I tried to speed up, but the SUV matched my every move, getting even closer (if that was possible). I felt my pulse quicken, my skin flush, lips tighten. If I hadn’t been alone in the car, I would have let loose a string of choice curses at whomever was in the passenger seat, if only to demonstrate that I would be no freier (Yiddish for “sucker”).

Instead, I pulled over to the adjoining lane. The SUV zoomed past me, but then, in a too typical example of bad behavior, abruptly switched into my new lane and jammed on his brakes. He was going to show me who was the boss. I did the same – fortunately there was no one behind me – before the SUV sped up and was gone. 

The whole incident lasted less than a minute. But the feeling of anger, frustration and a desire to “get back” at my multi-ton vehicular bully remained with me for the rest of the trip home.

I was annoyed but not afraid of the SUV driver. Aggressive behavior behind the wheel, while sadly de rigueur in Israel, rarely ends in the kind of road rage that made headlines in 1987 Los Angeles, when five people were killed by angry drivers packing heat on the city’s freeways in the course of several months that summer.

“People are calling up from other states wondering if it’s safe to travel to Disneyland!” lamented California Highway Patrol Chief Edward Gomez at the time.

Incidents around road rage seem to fall squarely in the category of “unnecessary and avoidable.” If only drivers would tamp down their anger, our highways would be secure.

But rage in general is not only inevitable, it appears to be evolutionarily selected, says Robert Wright, author of The Moral Animal.
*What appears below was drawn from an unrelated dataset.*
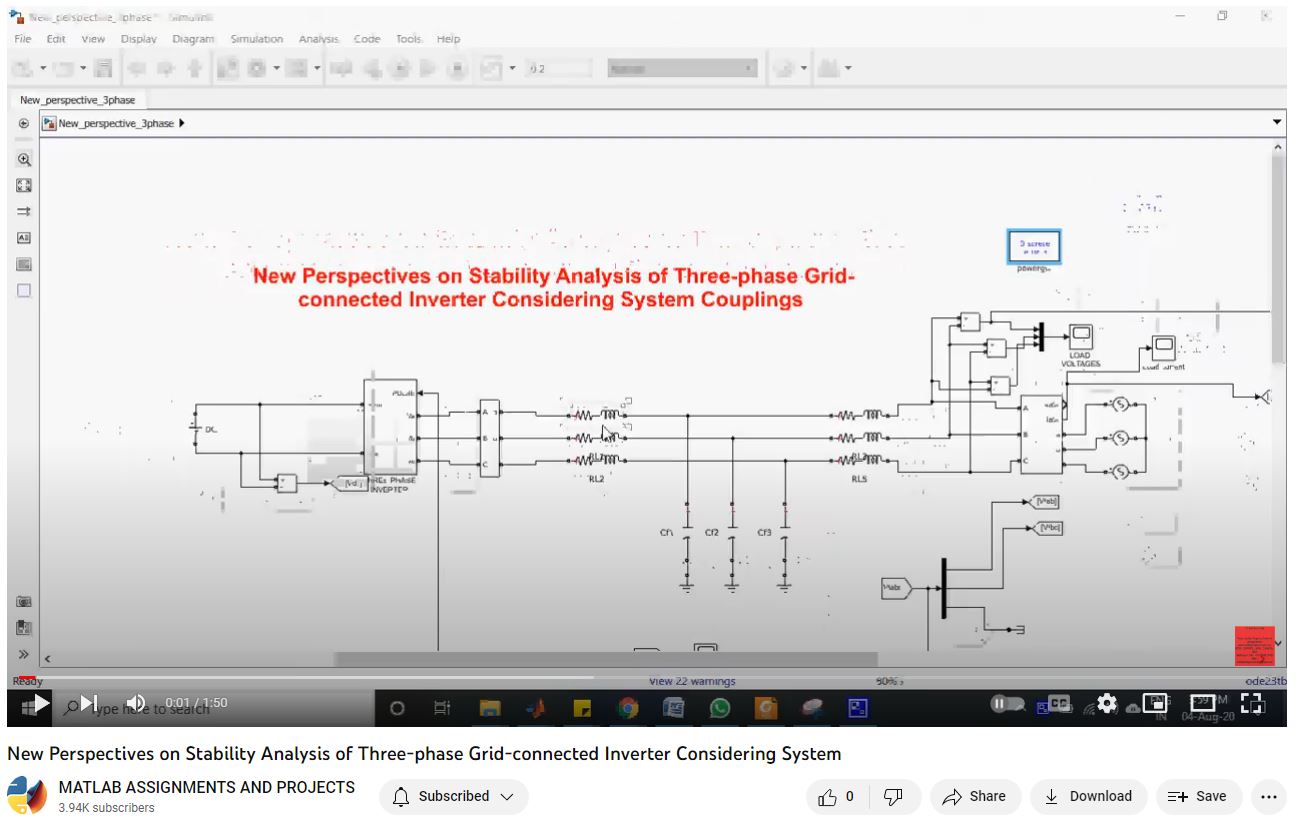Mute the video volume
The height and width of the screenshot is (826, 1299).
click(x=136, y=704)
While “crazy things like road rage don’t seem to make a lot of sense,” Wright explained during an interview on WYNC radio, the same emotion carried a certain logic in a hunter-gatherer environment. “Rage demonstrates that you cannot be taken advantage of. Someone tries to steal a possession, a mate or whatever, you show you’re willing to fight.”

You don’t have to win, Wright added. “Even if you lose the fight, you’ve demonstrated that there’s a cost.” 

The problem is, when you take your rage out on the highway, you’re not sending a signal to anyone you’ll likely ever meet again. “They’re not living right next door to you, you won’t see them around the campfire that night,” Wright explained. 

Which is why rage has the propensity to “misfire in the modern environment,” Wright said. We try our hardest to be good mannered in our face-to-face dealings, only to see it blow up with a speeding stranger.

But if rage is an integral part of our prehistoric psyche, is there a way to “use” it in more productive ways – far from the Jerusalem-Tel Aviv highway? In the right context, can a little rage improve our relationships? Make us more productive?

Roey Tzezana thinks so. The Israeli futurist, nanotechnologist and author of The Guide to the Future, says that rage channeled correctly can fuel creativity. 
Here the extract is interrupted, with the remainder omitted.